After each dialogue, in addition to reflecting on how they met their group and personal goals, participants individually create a written or visual statement modeled after the text under consideration. For example, after reading and discussing How It Feels to Be Colored Me, each participant writes a short essay with a similar title, exploring their own racial identities in relation to others in the group and society at large.
Imagine how valuable it would be if dialogues like these resulted in an increased understanding of the Black experience and the racism in our schools, an increased respect for the others (of whatever race or background) in the seminar circle, and an increased understanding of oneself. Educators across the country must develop skills and habits of mind that will enable them to talk about race in America with almost anyone, anywhere–and to engage in powerful conversations about race with colleagues and students. Although this course isn’t designed to counter all the toxic effects of systemic racism in schools–which will take many different kinds of actions and efforts long-term–it is designed to make educators more aware and enable us to collaborate in efforts for racial justice.

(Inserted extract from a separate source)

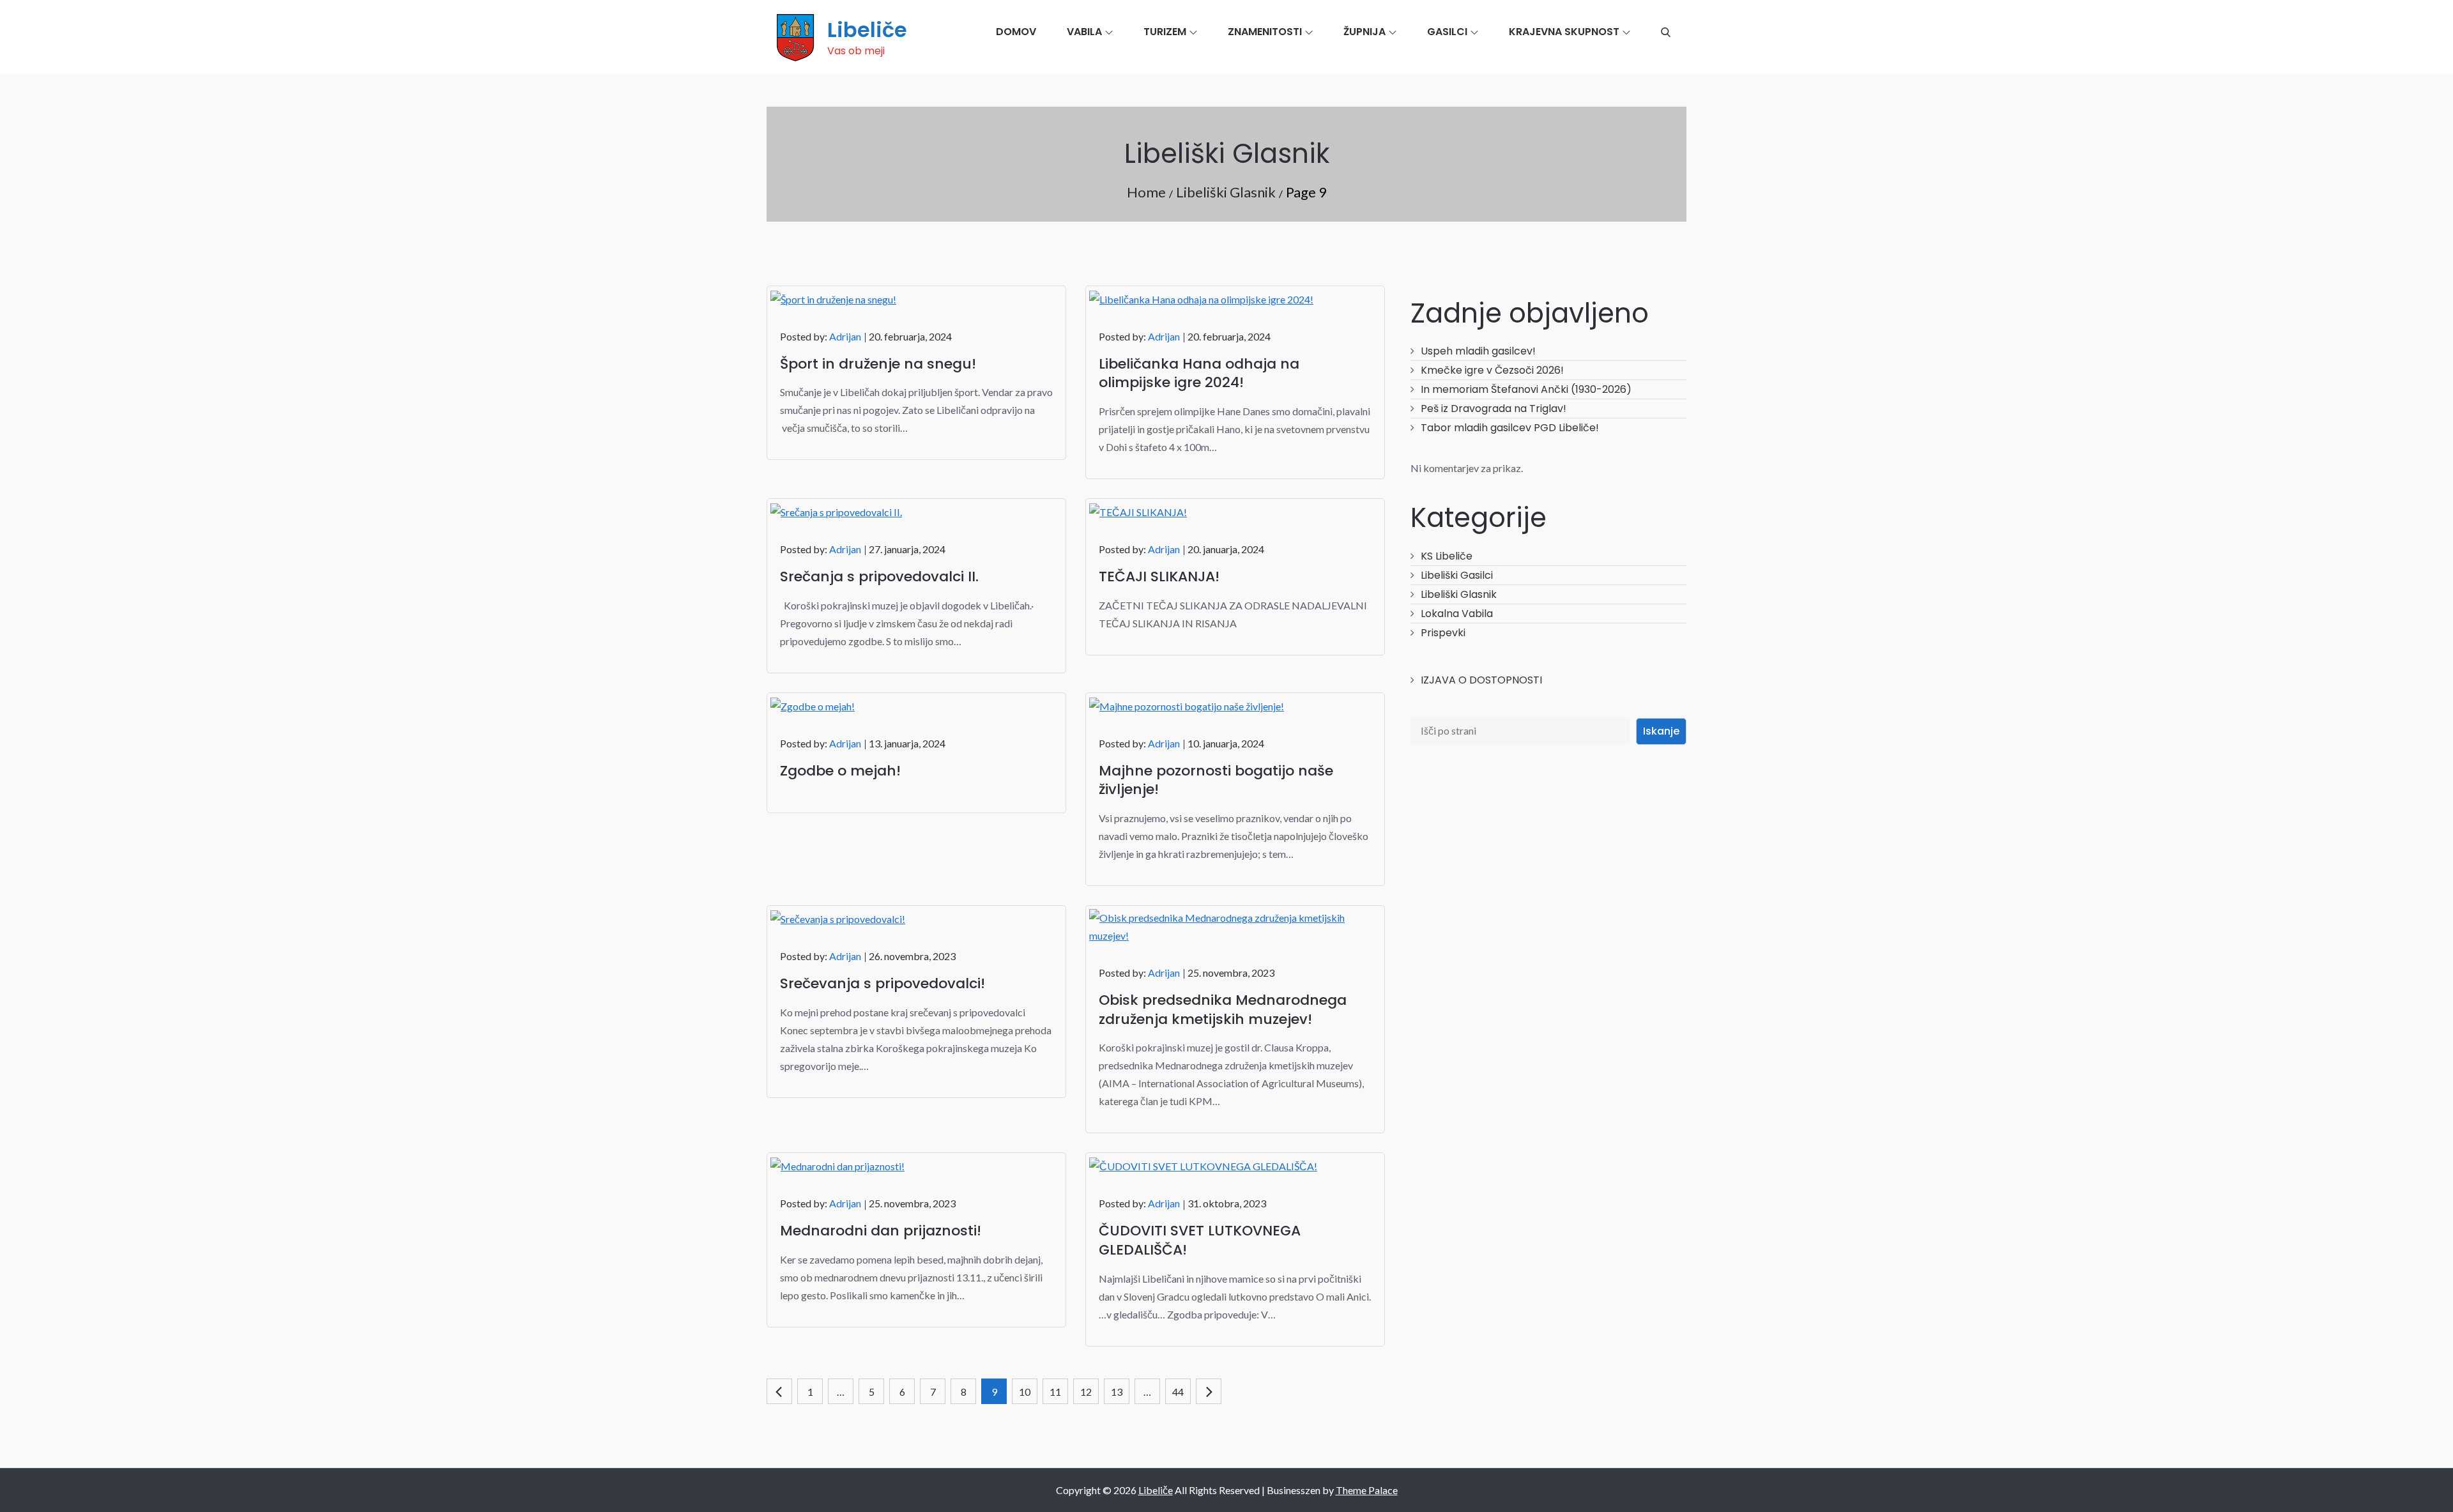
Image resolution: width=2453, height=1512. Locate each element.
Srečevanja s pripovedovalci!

By talking about race with candor and empathy, we might learn to respect each other’s experiences in ways that counter the toxic effects of systemic racism. If schools became hotspots of dialogue and understanding, it might make it more likely that the next generation will grow up armed with the ability to fight racial injustice, with open minds and open hearts. This is asking a lot of what some would label “mere conversation.” But through conversation comes understanding, and through understanding comes action. From long experience, I know that dialogue has the power to unite and heal us. I believe we can learn to talk about race, and, in reasoning together, redeem ourselves.